Trata-se de um governo fraco de figuras que aceitam sacrificar-se durante alguns dias.
Perde figuras de peso como Pires de Lima, Paulo Macedo, Poiares Maduro e Nuno Crato.
Outras, naturalmente, caso de Anabela Rodrigues vão embora.
Surpreende a manutenção de Rui Machete, mas, evidentemente, não havia candidatos…
Uma ou outra ascenção são necessidades resolvidas com a “prata da casa”, casos de Carlos Costa Neves, Teresa Morais, ou Carlos Calvão.

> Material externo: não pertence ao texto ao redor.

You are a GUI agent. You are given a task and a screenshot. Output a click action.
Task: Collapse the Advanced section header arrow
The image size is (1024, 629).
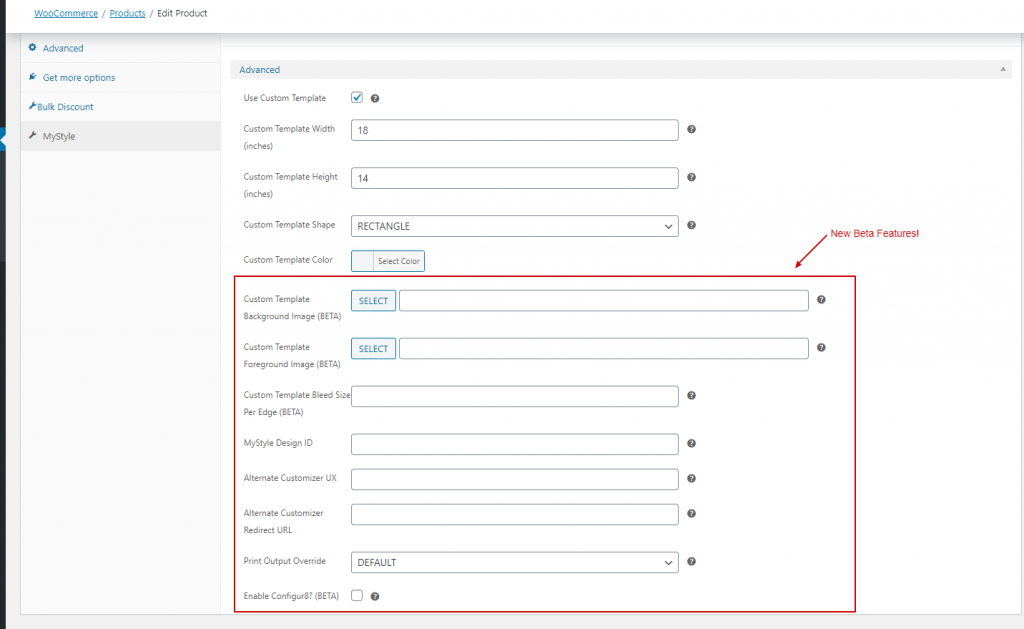1003,70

Decididamente, Passos Coelho prepara a abdicação, pois, seguramente, se Cavaco não aceitar António Costa, Pedro Passos Coelho não aceitará ficar em Gestão.
Na economia, porque Paulo Portas não aceitou, avança uma figura desconhecida, sem perfil algum, caso de Morais Leitão que está sempre onde estiver Paulo Portas.
Paulo Portas, claro, fica vice – Primeiro- Ministro.
Destaque apenas para a Justiça que recorre ainda à “prata da casa”, mas, neste caso com peso específico, como é o caso de Fernando Negrão.
Há ainda dois independentes na Cultura e na modernização administrativa.